Moving Pictures is the eighth studio album from Rush and is the one that non-Rush fanatics tend to include when picking great Canadian albums: top 20 in all three Chart Magazine polls (#15 in 1996, #8 in 2000, #18 in 2006), ninth in Bob Mersereau's The Top 100 Canadian Albums, 100th in CBC's 100 Greatest Canadian Albums Ever, and even 35th in the 2011 Mar*Star poll.
Moving Pictures was the most commercially successful Rush album, reaching #2 in Canada and #3 in the US and UK, and eventually going quadruple platinum in both Canada and the US. It is generally the most critically acclaimed Rush album as well: AllMusic gave it a perfect five stars and the New Rolling Stone Record Guide gave it 4 stars out of 5 (though the later Rolling Stone Album Guide downgraded that to 3.5 stars).

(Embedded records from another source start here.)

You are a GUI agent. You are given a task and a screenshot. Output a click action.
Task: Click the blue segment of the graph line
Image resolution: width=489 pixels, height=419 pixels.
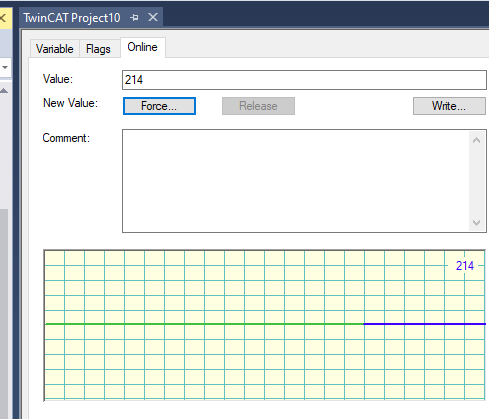coord(424,324)
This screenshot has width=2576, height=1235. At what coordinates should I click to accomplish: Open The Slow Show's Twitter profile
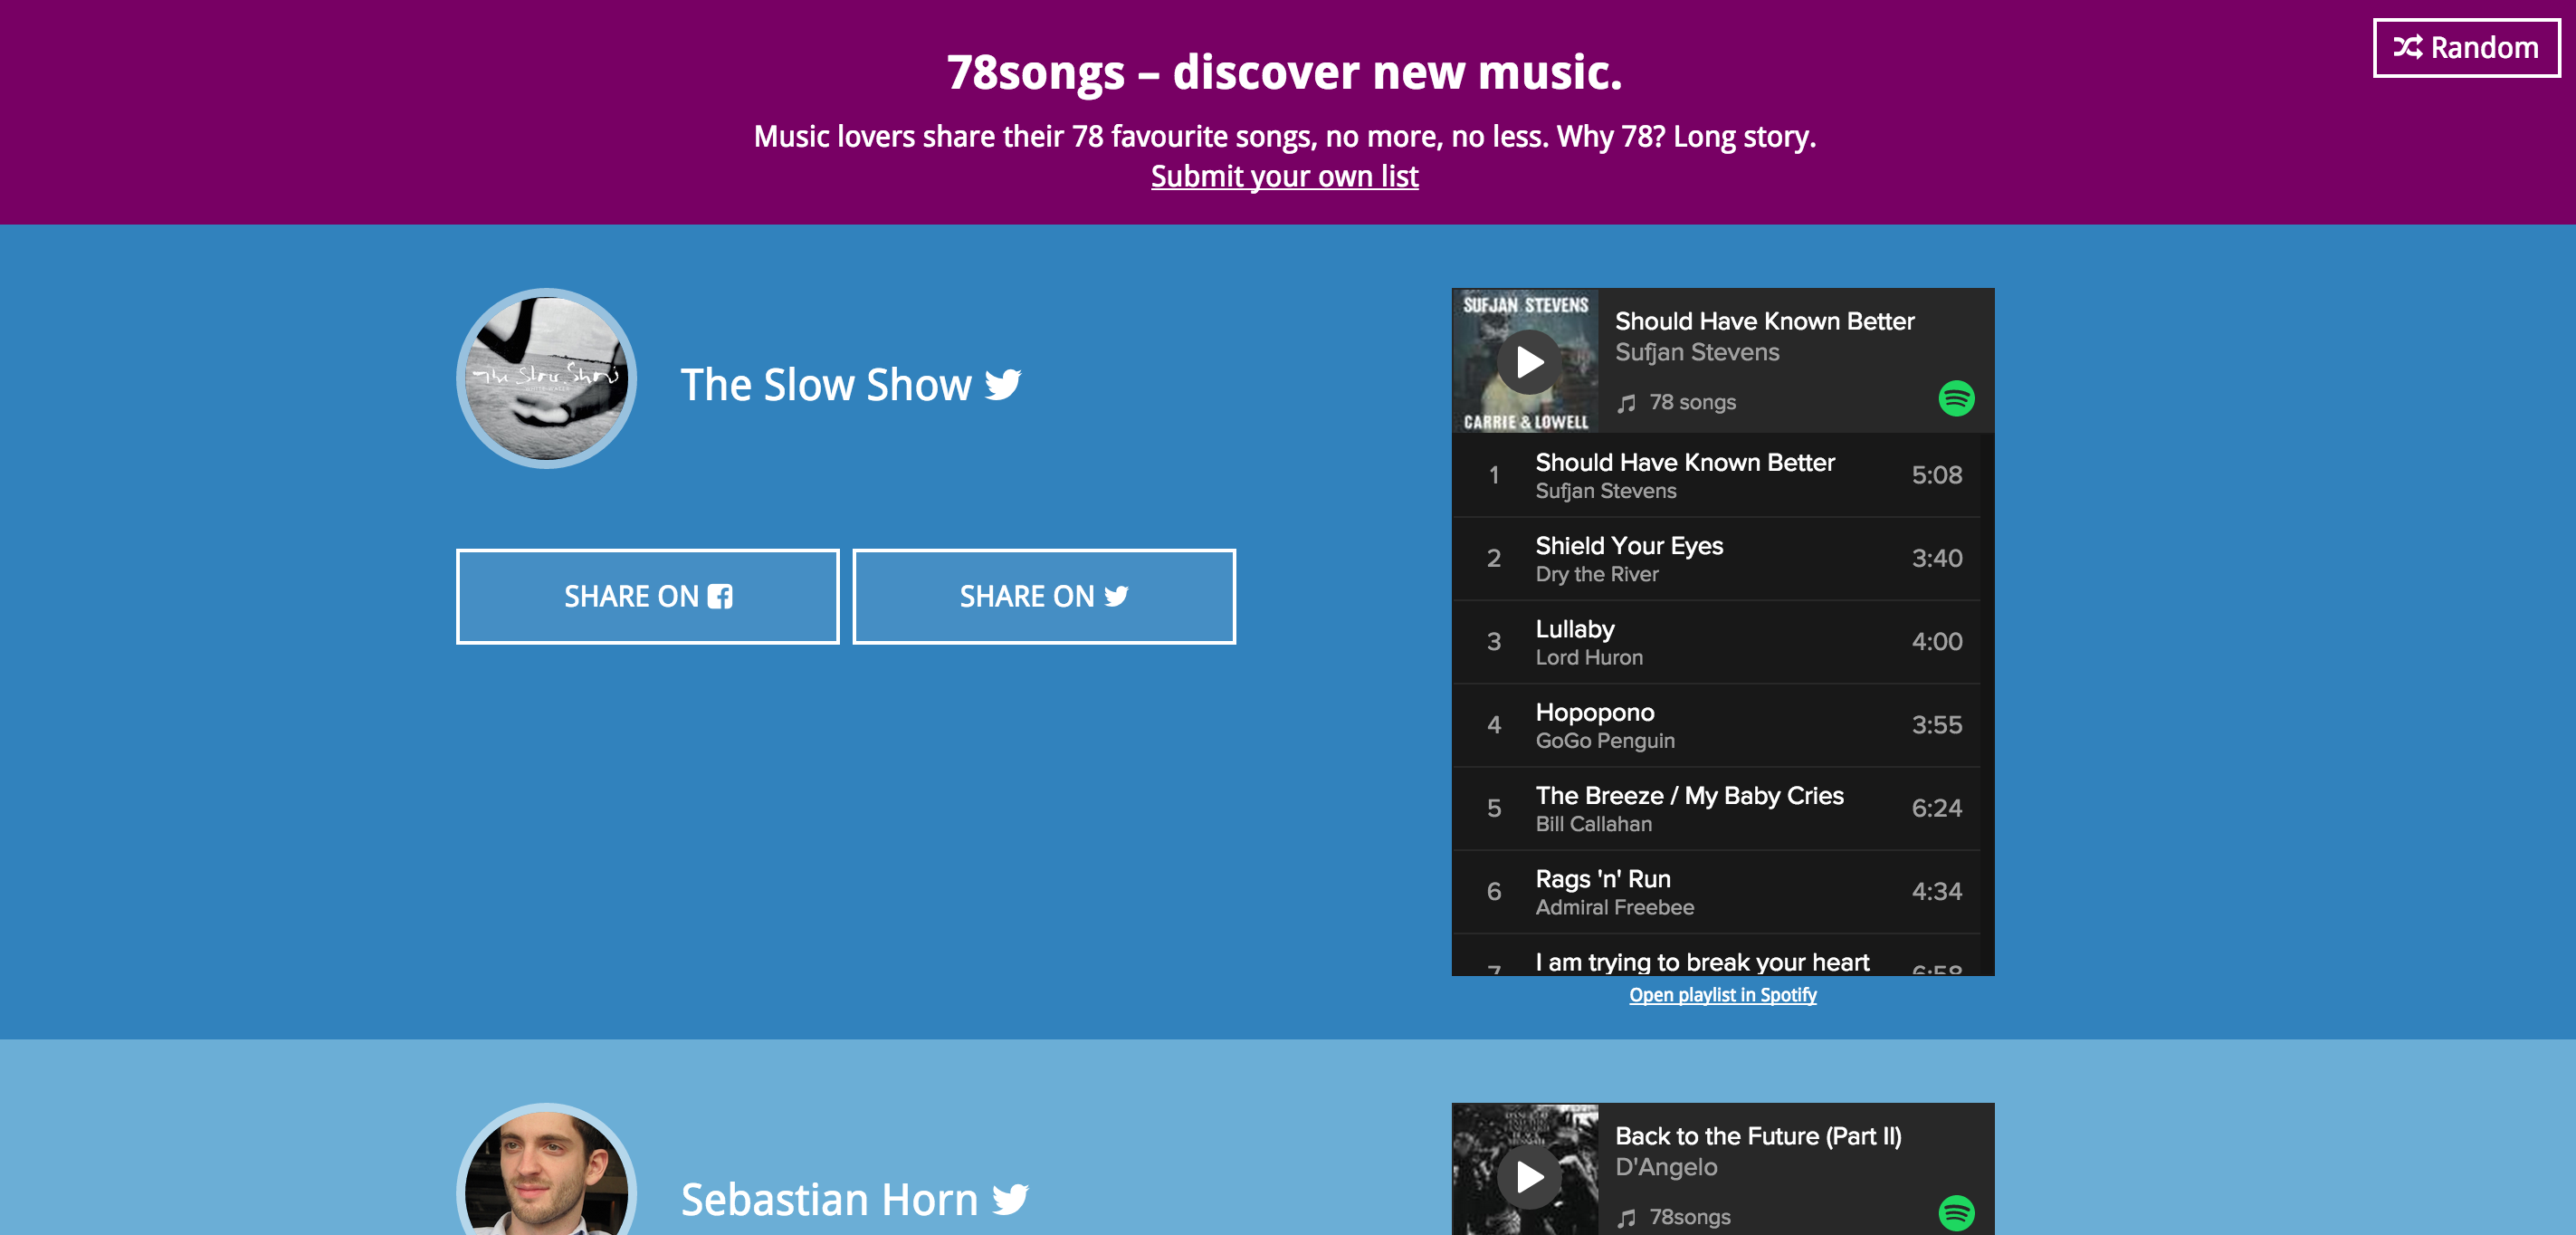1003,385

Rolling Stone also named Moving Pictures the third greatest prog rock album of all-time.
The songs released as singles include "Limelight" (#18 Canada, #4 US Mainstream) and "Tom Sawyer" (#24 Canada, #8 US Mainstream), which still get airplay on classic rock radio, as do "Red Barchetta" (a car song set in a dystopian future) and "YYZ" (an instrumental named for Toronto's airport code).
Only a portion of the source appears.